City Rain

City Rain

Sunday, May 22, 2011

Long time no see. I graduate in less than two weeks.  I am halfway done with my Eagle Project.  Did I also mention that I am stressed out of my freaking mind?  I keep having all these doubts in my head, all these nagging little things that are killing me. 
I recently had a dream about "9 instead of 24" and it involved a cello with it and it is bugging the heck out of me because it seems to me that I know what it means, I just don't remember. 
There are some friends to which I hold very dearly to my heart.  Unfortunately, I'm getting that I had with old friends that lived in Smithfield.  And it is scaring me to death.  I don't want to let go of another set.  Not again.  If it is inevitable, then so be it.  Don't expect to enjoy it one bit.
The Eagle project is halfway done.  It is bugging me.  There are some certain things that seem to start blocking it up.  It's not going to stop me though. It may stress the heck out of me but it won't stop me from completing it.

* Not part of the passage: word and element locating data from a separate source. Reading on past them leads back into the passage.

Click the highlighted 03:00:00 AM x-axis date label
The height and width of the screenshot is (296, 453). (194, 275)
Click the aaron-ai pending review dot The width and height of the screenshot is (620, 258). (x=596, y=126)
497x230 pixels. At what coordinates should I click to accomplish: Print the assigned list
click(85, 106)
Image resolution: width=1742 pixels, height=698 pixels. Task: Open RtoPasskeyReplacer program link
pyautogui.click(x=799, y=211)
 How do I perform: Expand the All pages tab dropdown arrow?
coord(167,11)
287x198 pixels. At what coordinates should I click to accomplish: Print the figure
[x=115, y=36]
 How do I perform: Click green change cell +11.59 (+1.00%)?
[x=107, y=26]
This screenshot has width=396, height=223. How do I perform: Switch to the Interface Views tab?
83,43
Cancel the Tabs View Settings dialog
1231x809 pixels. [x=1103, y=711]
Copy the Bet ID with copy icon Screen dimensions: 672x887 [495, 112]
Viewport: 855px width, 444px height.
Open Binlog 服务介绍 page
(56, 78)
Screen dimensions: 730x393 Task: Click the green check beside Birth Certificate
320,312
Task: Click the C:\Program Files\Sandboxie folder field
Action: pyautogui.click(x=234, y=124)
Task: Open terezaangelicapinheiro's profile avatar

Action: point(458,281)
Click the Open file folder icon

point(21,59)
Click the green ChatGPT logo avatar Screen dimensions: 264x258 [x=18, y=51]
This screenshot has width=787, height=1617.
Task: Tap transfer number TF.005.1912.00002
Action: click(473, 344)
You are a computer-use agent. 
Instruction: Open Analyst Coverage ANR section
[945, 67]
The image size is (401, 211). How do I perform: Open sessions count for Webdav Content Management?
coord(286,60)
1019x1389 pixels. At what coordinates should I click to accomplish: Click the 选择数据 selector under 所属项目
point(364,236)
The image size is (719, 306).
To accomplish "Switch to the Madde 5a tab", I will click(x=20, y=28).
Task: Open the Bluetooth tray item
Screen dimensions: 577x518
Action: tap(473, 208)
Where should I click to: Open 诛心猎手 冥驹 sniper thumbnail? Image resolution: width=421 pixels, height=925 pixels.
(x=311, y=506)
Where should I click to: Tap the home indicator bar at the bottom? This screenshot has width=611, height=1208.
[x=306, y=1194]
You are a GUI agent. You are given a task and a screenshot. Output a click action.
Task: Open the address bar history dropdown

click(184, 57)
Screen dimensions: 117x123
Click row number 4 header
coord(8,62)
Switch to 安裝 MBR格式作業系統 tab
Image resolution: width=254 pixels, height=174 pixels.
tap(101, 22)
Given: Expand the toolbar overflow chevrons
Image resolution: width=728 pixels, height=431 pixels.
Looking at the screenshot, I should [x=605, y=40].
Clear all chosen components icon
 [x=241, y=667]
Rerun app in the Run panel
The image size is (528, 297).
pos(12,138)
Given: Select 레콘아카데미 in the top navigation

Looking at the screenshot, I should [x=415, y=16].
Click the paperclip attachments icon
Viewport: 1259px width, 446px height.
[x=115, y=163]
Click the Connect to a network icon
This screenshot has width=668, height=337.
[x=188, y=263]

I hope I can keep it together.  I will be counting on the rain to relieve me of my stress, like it always has.

-250

Monday, May 9, 2011

There's too much going on right now.  There's too much to get done and there's not enough time to do it.  I met a girl that threw my life out of balance.  I'm so lost right now.  I have my bloody Eagle project to worry about and the deadline is slowly coming upon me.  I'm feeling a lot of pressure from those who want me to get this done and it's taking its toll on me.  I'm stressed out of my freaking mind.


The girl.  She is wonderful.  However, she's throwing everything out of wack, much more so than anyone else I've known.  I want to be around her because she makes me feel genuinely happy and feel really awesome.  What makes me sad is that I won't be the one to win her heart, mainly because I don't deserve her love or her at all.

What I really need is to leave.  I need to get out of here, live out on the road.  I don't like being rooted here, I need to go.  I just want to wander the forests and deserts without any fear of being lost or being found.  I just want to wander the woods in peace, without a care in the world.



-250

Tuesday, May 3, 2011

Hey, me, as always.  I don't know what to think anymore.  I want to tell her what I truly feel about her but I remember the last time I tried to become to involved in someone's life.  I ended up getting burned, another page just thrown into the fire, never to be remembered again, never to be mentioned again.  I don't want to become close to her either.  I'm afraid that the more I become involved, the more I... ... I can't even say the word anymore.  I threw it around too much.  So much that I don't understand the meaning anymore.  I don't even remember what it feels like to be held in such high esteem, to have someone who cares about you in a special way.  I want to be able to feel like that again.  To feel like that I really mean something to someone, instead of being tossed aside like a paper wad.  But, I'm only a teenager.  That means I'm not mature enough for these kinds of feelings.  I'm more than aware of that fact and I hate it.  I know that I'm not ready, but...I just want to know that I'm not dead to those feelings.  I want to know if I can still feel.  Instead of guilt, I want to feel purity.
Let's be honest, I'm not going to get the things I want, no matter how much I wish for it.  Move on? I hope so. 
Maybe...Living alone won't be such a bad thing.